Matthew sonrió. De nuevo ella se las ingeniaba para asombrarlo. Y es que entre toda esa sencillez brotaba la elegancia, la chica estaba deslumbrante. No era el vestido sino ella. Sus labios rosados, su cabello suelto cayendo a un lado en delicadas ondas, sus mejillas blancas ligeramente teñidas de rosa, los ojos castaños enmarcados en delineador y largas pestañas que harían la envidia de cualquier muñeca, la falda resaltando un par de sensuales caderas que él pasó por alto esa mañana, culpa del vestido naranja por supuesto, porque de otro modo sería imposible no admirarlas, y esas hermosas piernas. Mina se sintió intimidada pues no había dicho nada más, solo le miraba. Matthew recordó entonces algo que ese bastardo en el café le dijo la mañana que fue a verlo "esa muñequita tiene un cuerpo que te deja sonso" con que a esto se refería. Vaya si era un lobo, pero muy a su pesar tenía que darle algo de razón. Mina Graham era una mujercita muy bella.
-por aquí, por favor, sr. Hoo Suin, los llevaré a su mesa -dijo la Hostess llegando frente a ellos, lo que el guapo magnate agradeció pues no había reparado en cuanto tiempo estuvo ahí "como sonso" mirando a la muchacha.
Cuando llegaron el jaló la silla para que Mina tomara asiento y la acomodó. Luego se sentó y la hostess enseguida envió a un mesero para que les atendiera.
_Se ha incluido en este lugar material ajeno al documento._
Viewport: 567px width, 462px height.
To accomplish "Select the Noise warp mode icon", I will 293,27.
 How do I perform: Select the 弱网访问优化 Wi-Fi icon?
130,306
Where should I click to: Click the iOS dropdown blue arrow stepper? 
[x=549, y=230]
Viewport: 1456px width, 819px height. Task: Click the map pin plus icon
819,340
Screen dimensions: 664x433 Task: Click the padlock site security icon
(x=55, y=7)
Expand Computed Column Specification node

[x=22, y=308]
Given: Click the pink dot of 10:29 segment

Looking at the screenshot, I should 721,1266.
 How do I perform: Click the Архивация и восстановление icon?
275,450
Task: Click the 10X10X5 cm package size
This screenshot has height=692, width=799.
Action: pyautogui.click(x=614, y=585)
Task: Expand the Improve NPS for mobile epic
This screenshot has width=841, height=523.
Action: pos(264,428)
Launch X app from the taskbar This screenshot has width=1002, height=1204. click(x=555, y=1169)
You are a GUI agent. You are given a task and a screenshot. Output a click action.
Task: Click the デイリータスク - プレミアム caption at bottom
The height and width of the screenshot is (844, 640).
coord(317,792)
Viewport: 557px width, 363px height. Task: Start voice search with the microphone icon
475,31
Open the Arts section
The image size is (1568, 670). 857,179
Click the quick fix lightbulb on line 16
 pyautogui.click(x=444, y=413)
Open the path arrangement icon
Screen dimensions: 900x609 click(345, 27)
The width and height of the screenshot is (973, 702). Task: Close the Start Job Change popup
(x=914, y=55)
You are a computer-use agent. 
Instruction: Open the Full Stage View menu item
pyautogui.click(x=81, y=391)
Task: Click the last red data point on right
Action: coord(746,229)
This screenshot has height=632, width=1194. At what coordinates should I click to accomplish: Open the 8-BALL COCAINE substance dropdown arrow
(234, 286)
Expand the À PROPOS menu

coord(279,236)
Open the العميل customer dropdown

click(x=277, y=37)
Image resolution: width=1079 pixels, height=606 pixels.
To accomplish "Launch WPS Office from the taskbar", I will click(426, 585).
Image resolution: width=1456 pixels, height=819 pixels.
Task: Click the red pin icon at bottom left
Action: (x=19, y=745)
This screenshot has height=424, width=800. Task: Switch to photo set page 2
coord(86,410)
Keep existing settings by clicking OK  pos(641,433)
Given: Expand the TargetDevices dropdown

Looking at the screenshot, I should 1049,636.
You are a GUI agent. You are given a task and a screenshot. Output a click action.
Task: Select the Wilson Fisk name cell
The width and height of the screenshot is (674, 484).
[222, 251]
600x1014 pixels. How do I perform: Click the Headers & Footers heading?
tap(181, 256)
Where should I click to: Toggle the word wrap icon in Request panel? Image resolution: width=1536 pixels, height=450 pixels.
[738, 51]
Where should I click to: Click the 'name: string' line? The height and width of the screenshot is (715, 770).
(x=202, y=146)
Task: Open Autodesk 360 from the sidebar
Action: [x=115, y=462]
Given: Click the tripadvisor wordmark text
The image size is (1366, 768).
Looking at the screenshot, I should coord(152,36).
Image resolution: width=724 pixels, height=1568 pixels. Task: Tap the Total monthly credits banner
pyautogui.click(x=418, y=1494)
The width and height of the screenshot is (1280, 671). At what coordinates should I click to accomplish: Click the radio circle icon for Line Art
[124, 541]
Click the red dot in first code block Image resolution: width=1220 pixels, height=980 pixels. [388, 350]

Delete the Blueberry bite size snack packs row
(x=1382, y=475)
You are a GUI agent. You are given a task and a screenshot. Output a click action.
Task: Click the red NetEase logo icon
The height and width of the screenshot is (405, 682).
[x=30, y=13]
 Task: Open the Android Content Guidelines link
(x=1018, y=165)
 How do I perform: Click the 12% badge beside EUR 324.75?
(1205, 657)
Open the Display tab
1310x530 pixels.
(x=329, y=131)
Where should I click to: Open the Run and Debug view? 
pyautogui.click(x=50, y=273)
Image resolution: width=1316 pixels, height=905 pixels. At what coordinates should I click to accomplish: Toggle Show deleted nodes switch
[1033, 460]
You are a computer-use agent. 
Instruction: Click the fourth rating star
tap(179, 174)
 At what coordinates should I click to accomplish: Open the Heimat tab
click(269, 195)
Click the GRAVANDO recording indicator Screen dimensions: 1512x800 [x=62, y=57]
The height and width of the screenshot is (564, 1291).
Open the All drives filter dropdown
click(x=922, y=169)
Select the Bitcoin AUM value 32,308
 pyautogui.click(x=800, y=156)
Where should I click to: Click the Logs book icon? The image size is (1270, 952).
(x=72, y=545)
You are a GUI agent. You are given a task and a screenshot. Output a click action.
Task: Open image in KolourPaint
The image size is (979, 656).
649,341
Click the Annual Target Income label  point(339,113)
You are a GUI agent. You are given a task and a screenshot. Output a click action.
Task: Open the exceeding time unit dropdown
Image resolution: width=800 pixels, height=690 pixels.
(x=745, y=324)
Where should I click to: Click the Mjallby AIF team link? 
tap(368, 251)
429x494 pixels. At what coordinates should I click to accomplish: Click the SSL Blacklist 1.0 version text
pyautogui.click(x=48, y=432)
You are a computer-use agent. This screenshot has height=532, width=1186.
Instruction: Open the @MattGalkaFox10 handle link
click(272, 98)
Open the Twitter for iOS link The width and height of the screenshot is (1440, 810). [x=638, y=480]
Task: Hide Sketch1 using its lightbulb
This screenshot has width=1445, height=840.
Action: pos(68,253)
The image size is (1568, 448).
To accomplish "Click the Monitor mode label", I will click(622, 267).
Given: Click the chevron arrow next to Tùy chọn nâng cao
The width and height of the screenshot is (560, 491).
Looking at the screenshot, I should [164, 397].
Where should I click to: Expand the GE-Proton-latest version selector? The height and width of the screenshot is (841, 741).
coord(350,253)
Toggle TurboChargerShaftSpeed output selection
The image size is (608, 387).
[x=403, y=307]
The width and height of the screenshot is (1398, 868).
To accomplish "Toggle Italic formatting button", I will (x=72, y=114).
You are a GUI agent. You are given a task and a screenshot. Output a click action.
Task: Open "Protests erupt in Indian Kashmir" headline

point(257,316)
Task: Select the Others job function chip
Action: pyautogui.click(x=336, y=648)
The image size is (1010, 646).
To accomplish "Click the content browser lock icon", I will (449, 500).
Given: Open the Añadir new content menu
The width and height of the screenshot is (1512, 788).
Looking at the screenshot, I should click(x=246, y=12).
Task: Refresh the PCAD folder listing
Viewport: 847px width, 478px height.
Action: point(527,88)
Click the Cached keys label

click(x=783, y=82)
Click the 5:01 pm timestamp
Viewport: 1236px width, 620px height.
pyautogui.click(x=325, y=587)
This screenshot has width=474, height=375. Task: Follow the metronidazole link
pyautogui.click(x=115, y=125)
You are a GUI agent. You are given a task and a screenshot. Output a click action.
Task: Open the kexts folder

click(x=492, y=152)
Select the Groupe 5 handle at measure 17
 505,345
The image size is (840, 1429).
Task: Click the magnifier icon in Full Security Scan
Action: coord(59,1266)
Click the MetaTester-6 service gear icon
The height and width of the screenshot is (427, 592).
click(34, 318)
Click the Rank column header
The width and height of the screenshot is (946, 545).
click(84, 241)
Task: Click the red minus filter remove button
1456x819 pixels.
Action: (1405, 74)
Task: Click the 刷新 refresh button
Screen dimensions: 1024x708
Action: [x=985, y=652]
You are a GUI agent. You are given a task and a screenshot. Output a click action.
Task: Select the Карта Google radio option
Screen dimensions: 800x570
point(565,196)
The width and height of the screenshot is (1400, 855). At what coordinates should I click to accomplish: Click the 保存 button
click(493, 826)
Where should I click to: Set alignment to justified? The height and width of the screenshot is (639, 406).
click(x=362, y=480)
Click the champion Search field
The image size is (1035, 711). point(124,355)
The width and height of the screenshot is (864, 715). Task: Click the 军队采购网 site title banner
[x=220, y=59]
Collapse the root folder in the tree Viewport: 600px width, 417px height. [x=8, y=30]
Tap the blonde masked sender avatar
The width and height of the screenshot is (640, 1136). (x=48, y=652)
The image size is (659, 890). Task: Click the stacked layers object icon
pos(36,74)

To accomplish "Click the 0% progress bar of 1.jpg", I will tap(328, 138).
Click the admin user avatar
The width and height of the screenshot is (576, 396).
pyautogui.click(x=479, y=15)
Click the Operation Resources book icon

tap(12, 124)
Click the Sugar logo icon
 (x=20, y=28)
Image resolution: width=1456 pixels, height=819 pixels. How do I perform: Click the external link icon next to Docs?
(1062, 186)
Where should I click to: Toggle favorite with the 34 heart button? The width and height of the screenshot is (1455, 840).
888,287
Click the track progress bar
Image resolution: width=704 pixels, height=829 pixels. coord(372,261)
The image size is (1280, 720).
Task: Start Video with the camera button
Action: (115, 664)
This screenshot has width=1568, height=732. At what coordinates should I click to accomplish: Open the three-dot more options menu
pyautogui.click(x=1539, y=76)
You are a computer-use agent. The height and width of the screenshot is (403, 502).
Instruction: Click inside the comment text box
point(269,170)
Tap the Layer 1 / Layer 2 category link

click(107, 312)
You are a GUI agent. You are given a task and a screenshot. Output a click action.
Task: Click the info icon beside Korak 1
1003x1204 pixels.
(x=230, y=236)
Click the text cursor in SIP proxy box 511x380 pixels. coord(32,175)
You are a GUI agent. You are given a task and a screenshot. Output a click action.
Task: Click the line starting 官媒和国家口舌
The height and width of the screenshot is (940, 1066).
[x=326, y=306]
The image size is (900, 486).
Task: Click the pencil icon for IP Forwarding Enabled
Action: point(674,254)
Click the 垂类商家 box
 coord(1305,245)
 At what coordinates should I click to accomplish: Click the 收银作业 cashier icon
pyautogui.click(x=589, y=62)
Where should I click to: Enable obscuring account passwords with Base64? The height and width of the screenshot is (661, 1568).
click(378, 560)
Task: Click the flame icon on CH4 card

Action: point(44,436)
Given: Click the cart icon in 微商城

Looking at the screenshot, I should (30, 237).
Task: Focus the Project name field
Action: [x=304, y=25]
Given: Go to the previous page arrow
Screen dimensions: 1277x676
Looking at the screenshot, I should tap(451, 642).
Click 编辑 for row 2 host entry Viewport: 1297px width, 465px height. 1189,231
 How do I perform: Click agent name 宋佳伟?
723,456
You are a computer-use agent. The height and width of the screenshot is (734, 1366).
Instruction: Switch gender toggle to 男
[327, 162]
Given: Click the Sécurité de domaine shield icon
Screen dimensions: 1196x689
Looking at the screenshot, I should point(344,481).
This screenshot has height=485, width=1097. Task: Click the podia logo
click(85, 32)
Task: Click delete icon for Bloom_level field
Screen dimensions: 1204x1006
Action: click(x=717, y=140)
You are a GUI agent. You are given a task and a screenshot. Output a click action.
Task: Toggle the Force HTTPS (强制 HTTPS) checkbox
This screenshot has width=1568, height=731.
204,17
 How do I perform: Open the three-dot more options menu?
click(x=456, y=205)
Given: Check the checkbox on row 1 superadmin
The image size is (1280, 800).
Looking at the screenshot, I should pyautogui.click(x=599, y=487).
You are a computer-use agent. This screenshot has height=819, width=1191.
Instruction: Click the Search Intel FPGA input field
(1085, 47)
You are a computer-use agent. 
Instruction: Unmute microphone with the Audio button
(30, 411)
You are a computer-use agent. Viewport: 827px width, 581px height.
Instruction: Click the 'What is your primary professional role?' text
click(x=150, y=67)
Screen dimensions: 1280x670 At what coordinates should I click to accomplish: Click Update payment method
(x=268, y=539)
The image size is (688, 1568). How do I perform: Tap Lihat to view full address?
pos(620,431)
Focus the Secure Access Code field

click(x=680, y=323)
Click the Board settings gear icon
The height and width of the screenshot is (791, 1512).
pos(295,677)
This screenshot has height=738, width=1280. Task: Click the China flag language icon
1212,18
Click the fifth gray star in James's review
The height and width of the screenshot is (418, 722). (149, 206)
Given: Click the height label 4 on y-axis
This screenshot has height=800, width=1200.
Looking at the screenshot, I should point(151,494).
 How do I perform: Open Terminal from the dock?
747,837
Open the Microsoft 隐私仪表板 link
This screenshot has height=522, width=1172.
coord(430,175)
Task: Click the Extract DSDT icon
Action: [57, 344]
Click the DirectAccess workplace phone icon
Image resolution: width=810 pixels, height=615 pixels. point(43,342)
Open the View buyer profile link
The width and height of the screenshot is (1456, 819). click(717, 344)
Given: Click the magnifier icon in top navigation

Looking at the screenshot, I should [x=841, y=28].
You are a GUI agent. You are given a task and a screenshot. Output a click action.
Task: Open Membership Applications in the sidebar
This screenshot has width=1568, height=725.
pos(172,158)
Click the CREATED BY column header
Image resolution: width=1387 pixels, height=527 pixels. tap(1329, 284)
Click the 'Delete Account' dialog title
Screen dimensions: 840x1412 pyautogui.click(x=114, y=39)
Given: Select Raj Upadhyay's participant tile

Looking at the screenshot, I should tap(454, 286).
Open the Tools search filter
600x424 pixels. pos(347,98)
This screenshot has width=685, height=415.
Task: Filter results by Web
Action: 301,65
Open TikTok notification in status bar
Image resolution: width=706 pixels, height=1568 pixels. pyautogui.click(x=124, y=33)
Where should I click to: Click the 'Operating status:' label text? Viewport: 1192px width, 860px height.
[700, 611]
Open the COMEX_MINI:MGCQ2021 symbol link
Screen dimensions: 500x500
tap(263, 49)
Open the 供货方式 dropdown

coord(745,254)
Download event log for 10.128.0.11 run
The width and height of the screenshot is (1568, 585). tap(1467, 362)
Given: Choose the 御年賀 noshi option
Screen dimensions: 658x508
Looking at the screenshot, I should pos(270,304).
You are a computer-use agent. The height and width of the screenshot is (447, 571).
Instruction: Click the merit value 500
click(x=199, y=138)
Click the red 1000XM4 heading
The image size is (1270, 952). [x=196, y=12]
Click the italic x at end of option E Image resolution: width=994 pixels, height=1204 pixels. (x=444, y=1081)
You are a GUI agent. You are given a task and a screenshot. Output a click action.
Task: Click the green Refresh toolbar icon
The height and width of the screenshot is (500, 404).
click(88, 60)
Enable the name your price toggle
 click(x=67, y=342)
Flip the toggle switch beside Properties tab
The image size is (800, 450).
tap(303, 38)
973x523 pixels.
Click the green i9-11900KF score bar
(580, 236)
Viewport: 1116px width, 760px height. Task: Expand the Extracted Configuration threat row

Mina se permitió admirar el lugar. Refinado y de buen gusto, mesas elegantes, música suave, una barra al fondo. La clase de lugar al que ella sola jamás entraría, primero porque hasta las vajillas se veían de lo más costosas y segundo porque hace mucho que no tenía a alguien con quién salir.
-¿algo para tomar? -preguntó diligente el mesero llegando hasta su mesa
-yo casi no bebo -Mina sonrió algo apenada.
-bien, entonces traiga una botella de Champagne suave. -pidió Matthew al camarero y este fue por el pedido de inmediato- descuide, Mina no es nada fuerte, se lo prometo...
-Gracias... Es que no acostumbro salir mucho, menos beber yo sola. -confesó.
-bueno, no puedo decir lo mismo. Tengo que hacer esto seguido por los negocios, pero no es algo que me encante, en realidad...
-¿No?
-prefiero una cena en casa, si no estoy en el trabajo me gusta estar tranquilo.
-supongo que su trabajo es muy estresante, dirigir una compañía no es cosa fácil.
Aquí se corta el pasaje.